La dimensione assistenziale

La gestione dell’assistenza è quasi interamente affidata al circuito familiare e caratterizzata da una stretta collaborazione, anche intergenerazionale, all’interno dei nuclei. Il ricorso al personale esterno, infatti, è limitato a poco meno dell’8,0% dei casi (tab. 13).

L’impegno richiesto risulta particolarmente gravoso e si divide tra ore dedicate all’assistenza e alla sorveglianza4 del paziente. Si tratta di uno sforzo che si estende lungo tutto l’arco della giornata, durante la quale il caregiver si divide tra attività di supporto diretto (in media i caregiver dedicano a queste funzioni 12,26 ore della giornata) e compiti di compagnia e controllo (12,83 ore in media).

Le sollecitazioni di carattere emotivo e la fatica fisica prodotta dagli sforzi richiesti dall’attività di assistenza del malato determinano ricadute in prima battuta sullo stato psicofisico dei caregiver, così come ampiamente testimoniato dagli intervistati. Le valutazioni sulle conseguenze negative sulla propria salute prodotte dallo svolgimento di compiti assistenziali aiutano a evidenziare la criticità della situazione: il 18,0% valuta l’impatto molto forte, il 18,8% forte, mentre il 33,6% moderato.

Le conseguenze prodotte sulla salute dei caregiver dai compiti di assistenza aiutano a quantificare la dimensione concreta dello sconvolgimento provocato dal sopraggiungere in famiglia della patologia:

- il 63,0% si sente fisicamente stanco;

- il 43,5% non dorme a sufficienza;

- il 23,2% è dovuto ricorrere a supporto psicologico;

- il 18,8% soffre di depressione;

- il 18,8% ha subito una sensibile variazione di peso;

- il 12,3% ha cominciato ad assumere farmaci;

- il 10,9% si ammala più spesso;

- il 3,6% è dovuto ricorrere a un ricovero ospedaliero.
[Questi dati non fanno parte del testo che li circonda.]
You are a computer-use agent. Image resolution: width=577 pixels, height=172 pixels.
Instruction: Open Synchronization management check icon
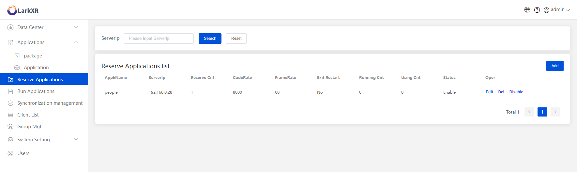click(x=10, y=103)
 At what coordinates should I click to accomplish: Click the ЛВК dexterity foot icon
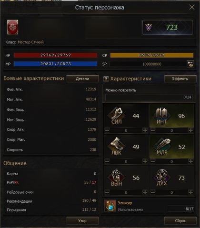117,146
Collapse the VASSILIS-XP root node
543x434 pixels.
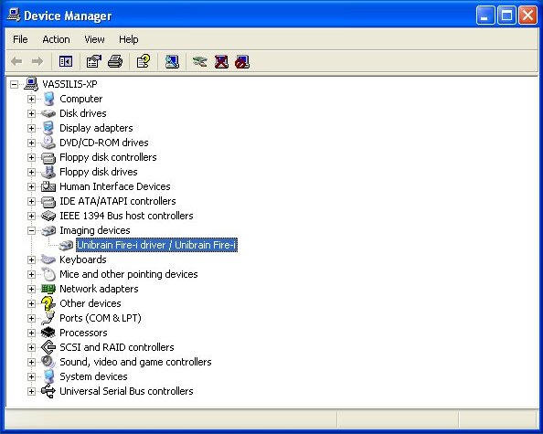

Le implicazioni sono molteplici, a partire dal complicato incastro tra la funzione assistenziale, flessibile e non programmabile, e i doveri lavorativi, rigidi e spesso non negoziabili. Complessivamente è il 27,6% dei caregiver ad avere sperimentato nell’ultimo anno la necessità di assentarsi dal lavoro per riuscire ad adempiere ai compiti di assistenza richiesti dal malato, per un numero medio di ore perse pari a 28,5. Il 37,8% dei caregiver indica infatti che il sopraggiungere della malattia del proprio caro abbia modificato alcuni aspetti della vita lavorativa, con un impatto che per molti si è tradotto concretamente nell’abbassamento del proprio livello reddituale. Il 24,5% di quanti indicano di aver subito modifiche specifica di avere accelerato la fuoriuscita dal lavoro andando in pensione, mentre conseguenze più drammatiche hanno interessato il 3,8% degli intervistati che hanno perso il lavoro a causa della malattia. Il 3,8% ha invece cambiato lavoro, mentre il 15,1% ha rinunciato alla ricerca di un lavoro e si è dedicato interamente all’assistenza del familiare. Tra quanti, infine, hanno mantenuto la propria occupazione, il 17,0% ha riscontrato problemi con il datore/superiore/colleghi a causa delle ripetute assenze, il 13,2% ha cambiato attività all’interno dello stesso posto di lavoro, il 7,5% ha richiesto il part-time e il 7,5% ha visto ridurre la propria retribuzione.